Economics definition for students |
Classical Period
(1776 A.D. – 1890 A.D.)
It is the first modern
school of economic thought. The leader of this school of thought is Adam
Smith and other important followers are J.B. Say, J.S. Mill, Malthus,
David Ricardo, F.A. Walker, etc. The classical school of economic thought
considered economics as the science of wealth.
Neo-classical Period (1890- 1932)
This period is the most
fertile period of economics as many new theories were developed, redefined and
reformulated during this period. The leader of this school of thought is Afraid
Marshal and other followers are A.C. Pigou, Fisher, Carl Menger, Edwin Cannan
etc.
The extended the matter
of economics from wealth accumulation to welfare and satisfaction.

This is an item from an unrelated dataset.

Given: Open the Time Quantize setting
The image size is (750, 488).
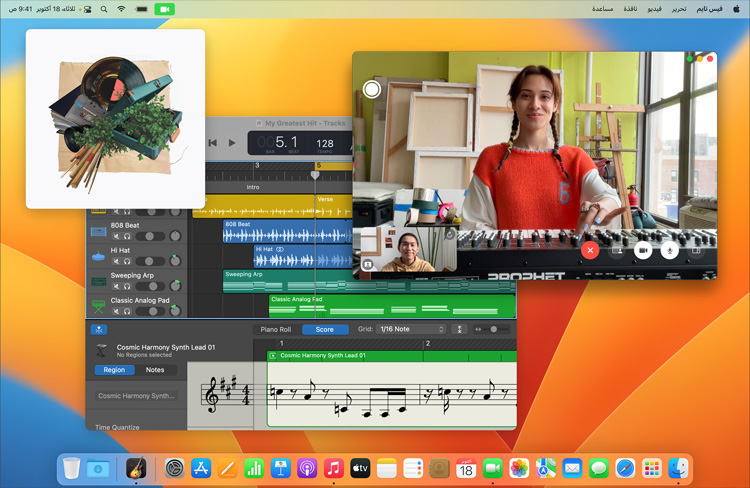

Modern Period (1932 A.D. onward)
The era of 20th
century in the history of economics is known as the modern period. This is the time
period in which many economic theories are contributed in a scientific way. The
famous economists of this school of thought are Lionel Robbins, John Maynard
Keynes, Paul Samuelsson, etc.
This school of thought
changes the focus of the study of economics from the welfare approach to the study
of scarcity and choice.
Definitions of Economics
Economics is a dynamic
social science and its definition has been changing with
reference to time and era of thoughts of economists. Economists differ in
their definitions of economics from each other.
Thus, there is no singular
widely accepted definition of economics. Jacob Viner says that what
an economist does is economics. Economists at different times have emphasized
different aspects of economic activities and have arrived at different
definitions of economics. The overall definitions of economics can be
viewed through the following three perspectives;
1. Wealth
Definition
2. Welfare
Definition
3. Scarcity
Definition
Wealth Definition/Classical Definition/Adam Smith’s Definition
The definition of
economics in terms of wealth was given by Adam Smith (1723-1790) a
citizen of Scotland, in 1776 A.D. in his famous book “An Enquiry into the
Nature and Causes of Wealth of Nations”. By publishing this book, Smith has
separated economics from other social sciences and defined economics for the
first time. So, he is popularly known as the Father of Economics as well as the
leader of the Classical Economic School of Thought.
According to Adam Smith,
“Economics is the science of wealth”. The meaning of wealth as
used by Adam Smith refers to an abundance of money. Economics then becomes a
subject that teaches about ways and means of increasing the wealth of nations.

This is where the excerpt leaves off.